As viewers of The Colbert Report already know, actor/comedian Stephen Colbert has entered the South Carolina primaries as both a Democrat and a Republican. Whether this is a publicity stunt, a political statement or a legitimate run for the White House, it has energized the political climate in the US.
Well, the early polls are already rolling in. “The overall numbers show Hillary Clinton at 45%, Rudy Giuliani at 35%, and Colbert at 13%.” In hypothetical three way election scenarios, Colbert’s huge support among 18-29 year olds trounces the Republican candidates and is second only to Hillary Clinton.
Strangely, Colbert’s liberal counterpart didn’t fare as well. ” An earlier survey found that only 8% of Americans say they would definitely vote for comedian Jon Stewart if he was on the ballot in 2008. 38% say they would definitely vote against Stewart.”

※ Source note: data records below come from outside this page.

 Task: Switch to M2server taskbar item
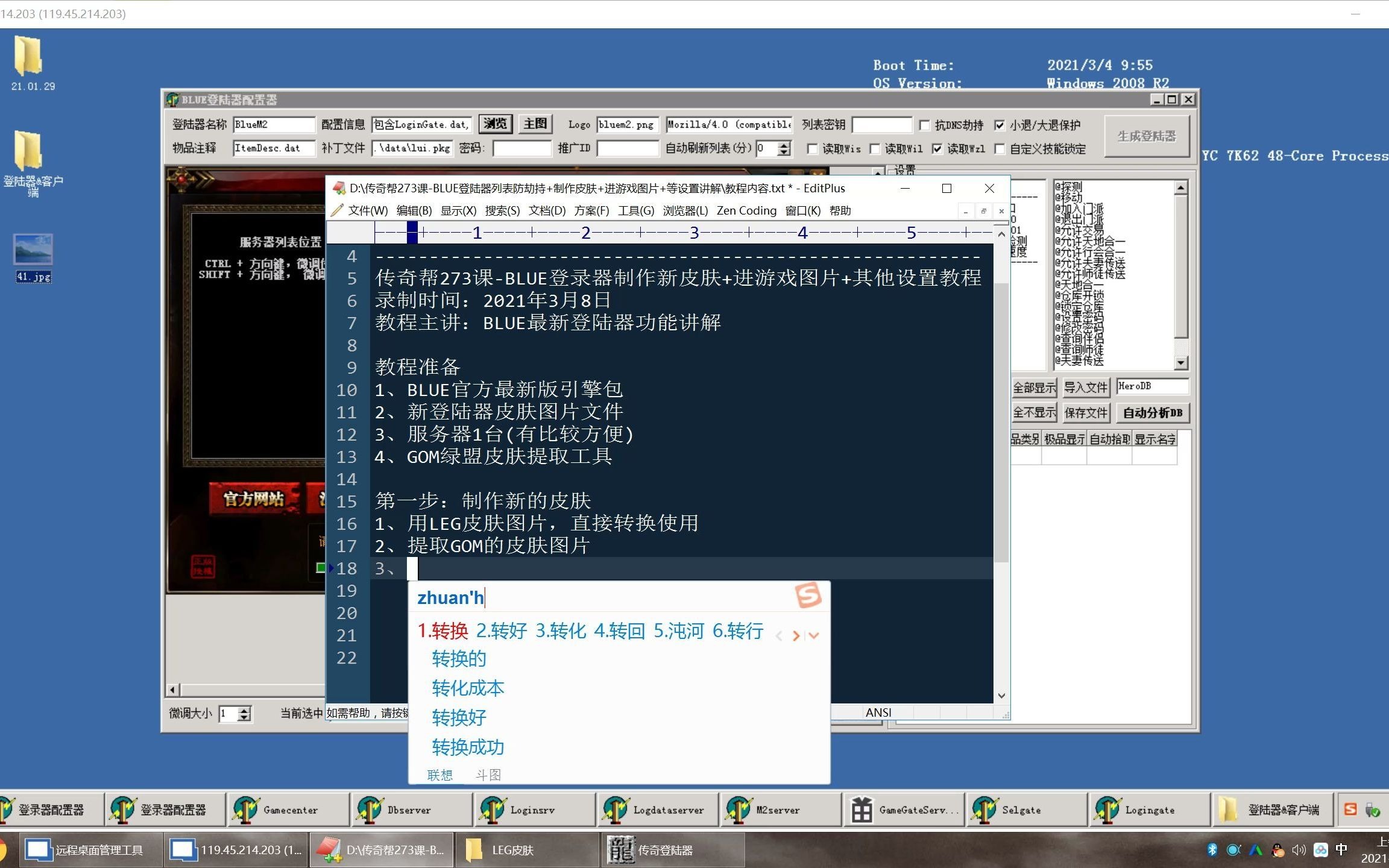776,810
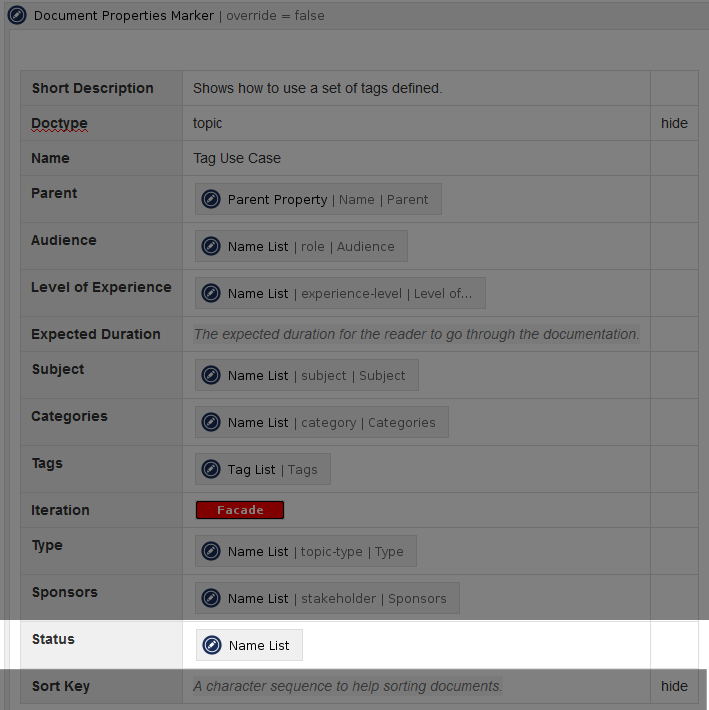Select the Status Name List macro placeholder
The width and height of the screenshot is (709, 710).
tap(258, 645)
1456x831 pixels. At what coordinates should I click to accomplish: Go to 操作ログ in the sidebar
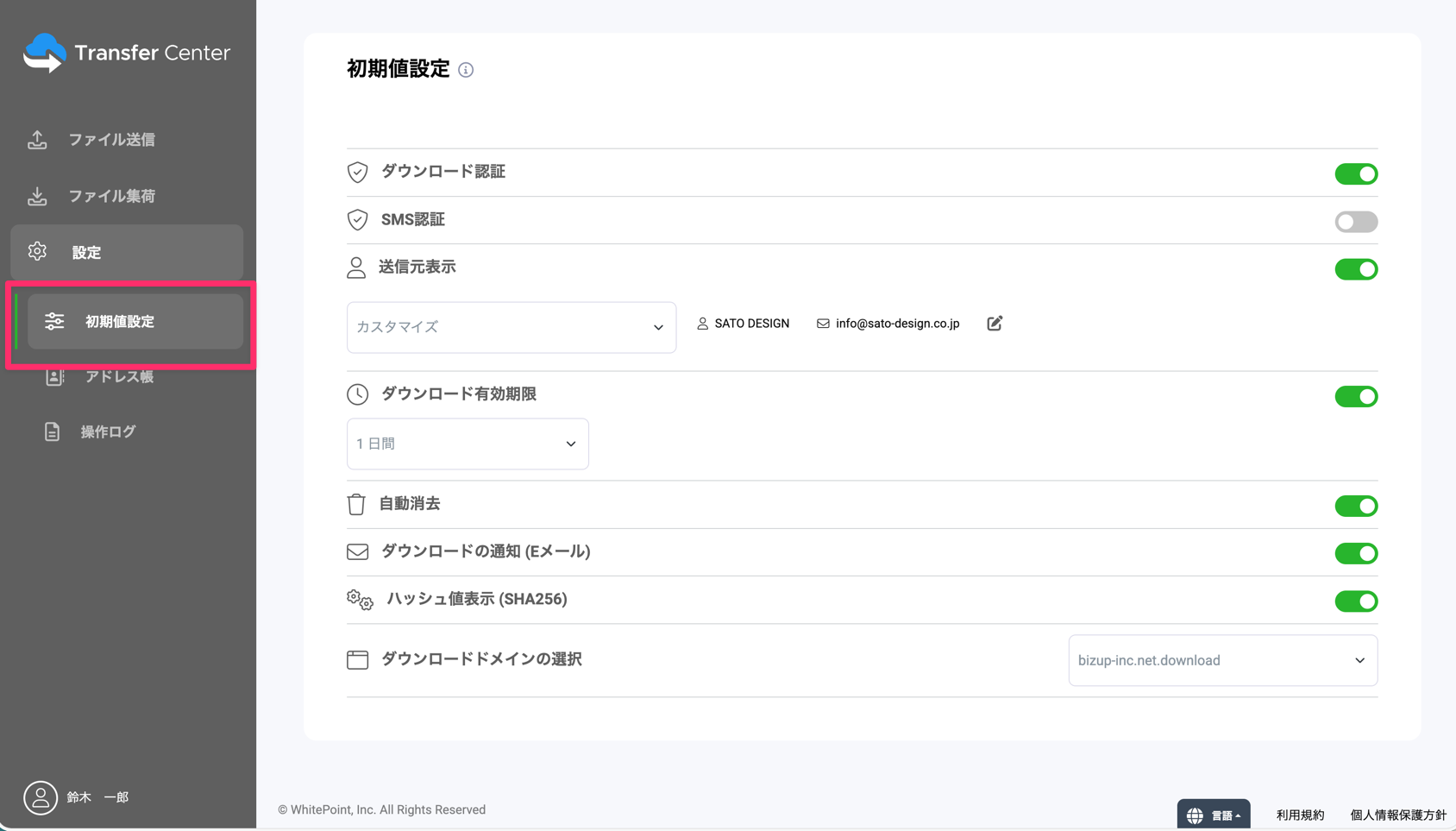(x=108, y=431)
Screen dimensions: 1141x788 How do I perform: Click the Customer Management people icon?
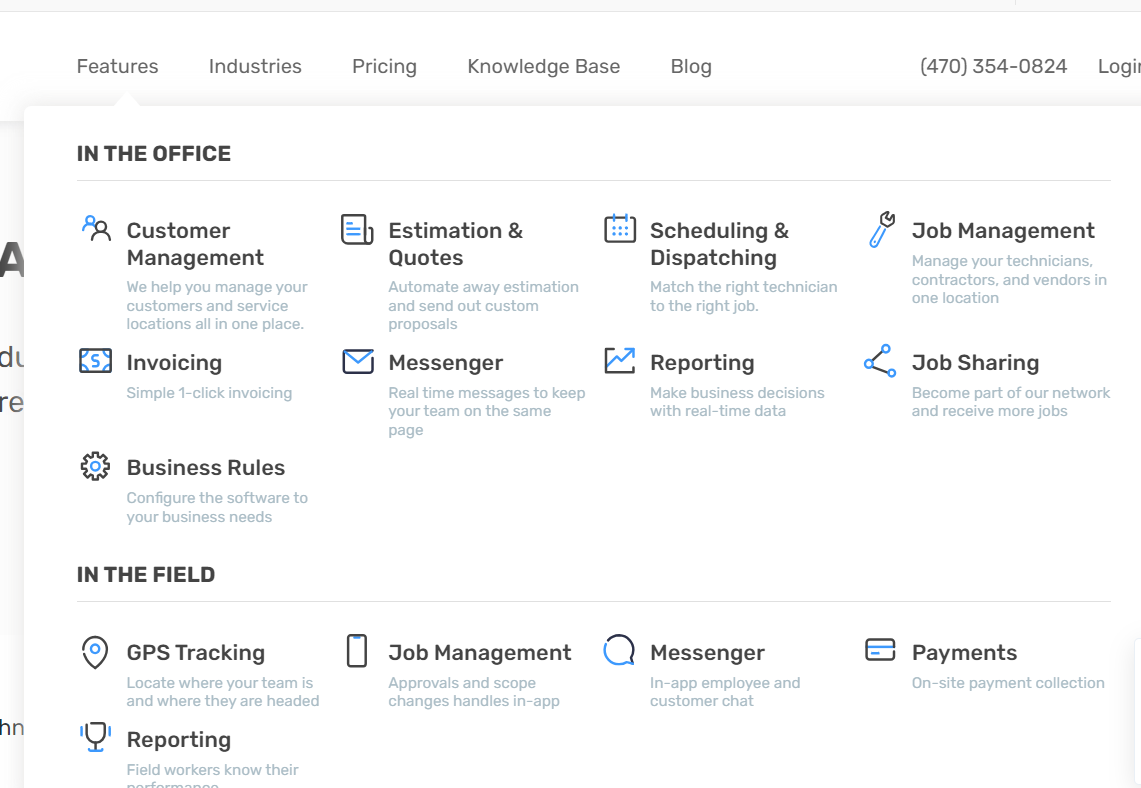tap(96, 229)
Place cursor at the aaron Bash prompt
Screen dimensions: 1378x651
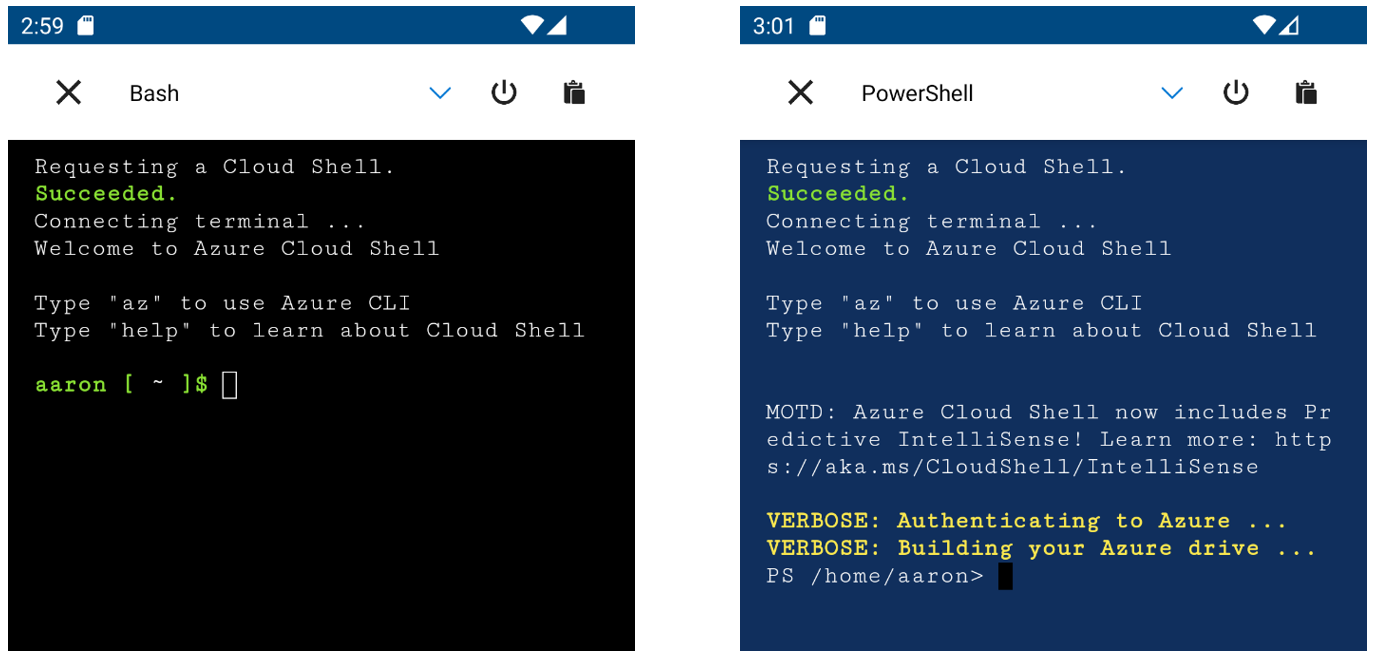pos(228,384)
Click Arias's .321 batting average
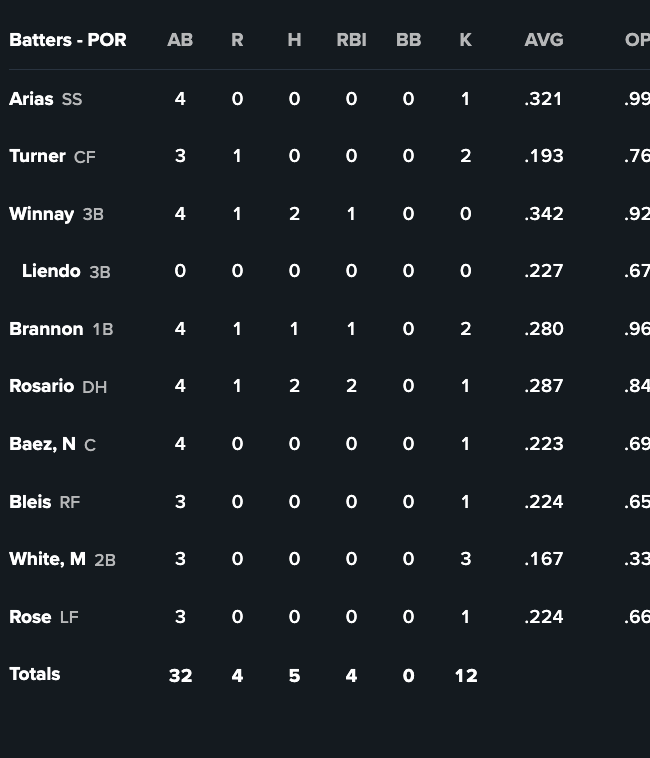This screenshot has width=650, height=758. (543, 99)
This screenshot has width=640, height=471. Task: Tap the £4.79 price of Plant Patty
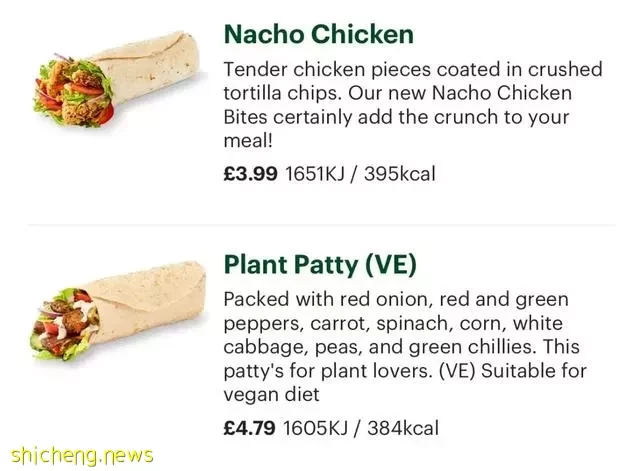coord(249,428)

Both parties are already fielding at least a half dozen candidates, but the crowded field just works in Colbert’s favour. Democrats have been torn between a few promising candidates while Republicans bemoan the collection of unelectable extremists pandering to various incompatible segments of the party’s base. Colbert’s actual political views are unclear, as he very rarely breaks character on camera. However, his steadfast commitment to saying the opposite of what he really means likely makes him the most honest candidate on the Republican ticket. At least people know when he’s being truthy instead of truthful.
Update: After South Carolina Democrats voted 13-3 not to allow him on their ballot, Stephen Colbert has dropped out of the race. He notes that he lost by the smallest margin in presidential history, 10 votes.